Historical population
| Census | Pop. | Note | %± |
| 1860 | 131 |  | — |
| 1870 | 139 |  | 6.1% |
| 1880 | 105 |  | −24.5% |
| 1890 | 76 |  | −27.6% |
| 1900 | 73 |  | −3.9% |
| 1910 | 69 |  | −5.5% |
| 1920 | 75 |  | 8.7% |
| 1930 | 62 |  | −17.3% |
| 1940 | 55 |  | −11.3% |
| 1950 | 59 |  | 7.3% |
| 1960 | 26 |  | −55.9% |
| 1970 | 20 |  | −23.1% |
| 1980 | 44 |  | 120.0% |
| 1990 | 73 |  | 65.9% |
| 2000 | 49 |  | −32.9% |
| 2010 | 57 |  | 16.3% |
| 2020 | 74 |  | 29.8% |
U.S. Decennial Census

===2010 census===
As of the census of 2010, there were 57 people, 27 households, and 17 families living in the town. The population density was 1.6 PD/sqmi. There were 65 housing units at an average density of 1.8 /sqmi. The racial makeup of the town was 94.7% White, 1.8% Native American, and 3.5% from two or more races.

There were 27 households, of which 22.2% had children under the age of 18 living with them, 44.4% were married couples living together, 11.1% had a female householder with no husband present, 7.4% had a male householder with no wife present, and 37.0% were non-families. 33.3% of all households were made up of individuals, and 11.1% had someone living alone who was 65 years of age or older. The average household size was 2.11 and the average family size was 2.65.

The median age in the town was 45.8 years. 19.3% of residents were under the age of 18; 0% were between the ages of 18 and 24; 28.1% were from 25 to 44; 28% were from 45 to 64; and 24.6% were 65 years of age or older. The gender makeup of the town was 52.6% male and 47.4% female.

===2000 census===
As of the census of 2000, there were 49 people, 20 households, and 15 families living in the town. The population density was 1.5 PD/sqmi. There were 57 housing units at an average density of 1.7 /sqmi. The racial makeup of the town was 98% White and 2% Native American.

There were 20 households, out of which 30% had children under the age of 18 living with them, 45% were married couples living together, 10% had a female householder with no husband present, and 25% were non-families. 25% of all households were made up of individuals, and 5% had someone living alone who was 65 years of age or older. The average household size was 2.5 and the average family size was 2.7.

In the town, the population was spread out, with 22% under the age of 18, 8% from 18 to 24, 33% from 25 to 44, 31% from 45 to 64, and 6% who were 65 years of age or older. The median age was 36 years. For every 100 females, there were 113 males.
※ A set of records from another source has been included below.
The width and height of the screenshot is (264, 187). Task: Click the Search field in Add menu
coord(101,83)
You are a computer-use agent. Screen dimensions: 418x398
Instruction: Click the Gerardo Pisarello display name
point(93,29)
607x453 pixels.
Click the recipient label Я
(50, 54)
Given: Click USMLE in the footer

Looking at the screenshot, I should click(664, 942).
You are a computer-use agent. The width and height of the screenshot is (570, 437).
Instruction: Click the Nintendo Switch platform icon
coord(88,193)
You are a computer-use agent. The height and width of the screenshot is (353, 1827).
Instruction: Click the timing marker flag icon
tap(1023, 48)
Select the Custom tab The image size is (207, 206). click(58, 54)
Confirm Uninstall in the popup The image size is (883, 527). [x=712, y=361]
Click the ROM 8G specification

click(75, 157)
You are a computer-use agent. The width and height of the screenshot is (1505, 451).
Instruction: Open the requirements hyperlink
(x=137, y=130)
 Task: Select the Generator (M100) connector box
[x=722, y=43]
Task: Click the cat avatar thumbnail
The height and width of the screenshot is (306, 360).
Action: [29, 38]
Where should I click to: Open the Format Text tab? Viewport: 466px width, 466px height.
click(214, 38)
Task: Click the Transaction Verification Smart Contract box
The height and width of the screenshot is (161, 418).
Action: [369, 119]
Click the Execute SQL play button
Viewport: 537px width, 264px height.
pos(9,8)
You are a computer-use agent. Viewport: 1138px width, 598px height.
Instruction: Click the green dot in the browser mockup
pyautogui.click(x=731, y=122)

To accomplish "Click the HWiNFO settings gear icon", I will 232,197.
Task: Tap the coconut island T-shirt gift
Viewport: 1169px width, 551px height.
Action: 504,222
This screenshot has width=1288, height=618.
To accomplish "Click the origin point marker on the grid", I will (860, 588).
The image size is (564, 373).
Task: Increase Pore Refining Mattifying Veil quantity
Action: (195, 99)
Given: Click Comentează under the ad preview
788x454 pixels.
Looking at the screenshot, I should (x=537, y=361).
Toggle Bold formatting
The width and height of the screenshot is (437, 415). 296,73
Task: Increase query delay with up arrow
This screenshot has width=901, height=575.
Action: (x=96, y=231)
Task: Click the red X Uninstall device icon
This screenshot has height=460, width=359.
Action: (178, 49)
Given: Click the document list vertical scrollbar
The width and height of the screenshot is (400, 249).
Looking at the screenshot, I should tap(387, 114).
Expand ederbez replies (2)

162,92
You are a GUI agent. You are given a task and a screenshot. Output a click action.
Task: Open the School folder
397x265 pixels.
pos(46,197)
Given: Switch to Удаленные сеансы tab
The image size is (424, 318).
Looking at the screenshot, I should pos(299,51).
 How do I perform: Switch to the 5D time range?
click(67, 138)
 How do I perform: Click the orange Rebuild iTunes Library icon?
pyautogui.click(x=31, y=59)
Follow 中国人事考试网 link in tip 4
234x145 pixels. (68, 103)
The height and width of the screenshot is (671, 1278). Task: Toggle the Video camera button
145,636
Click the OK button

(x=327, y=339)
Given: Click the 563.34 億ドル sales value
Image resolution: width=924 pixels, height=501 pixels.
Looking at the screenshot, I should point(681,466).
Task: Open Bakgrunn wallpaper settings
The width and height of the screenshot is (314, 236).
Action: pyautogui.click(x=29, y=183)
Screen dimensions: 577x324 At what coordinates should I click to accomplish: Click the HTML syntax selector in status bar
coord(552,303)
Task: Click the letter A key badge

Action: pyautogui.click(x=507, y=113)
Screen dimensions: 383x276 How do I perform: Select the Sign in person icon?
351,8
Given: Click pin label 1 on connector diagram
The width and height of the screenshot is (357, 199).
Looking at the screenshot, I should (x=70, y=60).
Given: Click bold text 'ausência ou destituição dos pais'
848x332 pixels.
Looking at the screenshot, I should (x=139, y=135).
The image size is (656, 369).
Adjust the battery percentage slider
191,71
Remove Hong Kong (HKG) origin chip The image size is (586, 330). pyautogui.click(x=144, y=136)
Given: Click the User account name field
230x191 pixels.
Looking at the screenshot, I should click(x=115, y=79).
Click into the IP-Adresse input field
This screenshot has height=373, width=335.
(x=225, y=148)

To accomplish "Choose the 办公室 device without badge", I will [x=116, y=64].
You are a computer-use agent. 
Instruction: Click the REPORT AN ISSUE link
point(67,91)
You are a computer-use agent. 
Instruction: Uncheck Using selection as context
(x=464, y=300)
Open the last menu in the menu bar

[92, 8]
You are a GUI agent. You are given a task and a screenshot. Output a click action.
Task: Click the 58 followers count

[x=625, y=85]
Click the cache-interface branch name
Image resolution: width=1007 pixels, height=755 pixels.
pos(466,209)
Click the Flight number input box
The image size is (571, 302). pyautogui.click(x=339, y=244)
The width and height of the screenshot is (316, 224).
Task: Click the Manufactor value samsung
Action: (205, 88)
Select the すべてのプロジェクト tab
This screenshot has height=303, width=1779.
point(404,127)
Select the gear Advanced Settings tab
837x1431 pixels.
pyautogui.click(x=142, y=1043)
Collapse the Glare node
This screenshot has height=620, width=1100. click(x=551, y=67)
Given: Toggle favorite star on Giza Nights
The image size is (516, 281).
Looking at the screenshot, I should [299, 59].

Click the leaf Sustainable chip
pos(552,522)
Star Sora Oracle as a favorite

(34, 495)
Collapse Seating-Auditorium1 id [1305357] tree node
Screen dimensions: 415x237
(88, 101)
For every 100 females age 18 and over, there were 124 males.

The median income for a household in the town was $18,750, and the median income for a family was $16,875. Males had a median income of $17,083 versus $0 for females. The per capita income for the town was $11,814. 20% of the population and 20% of families were below the poverty line. 0% of those under the age of 18 and 43% of those 65 and older were living below the poverty line.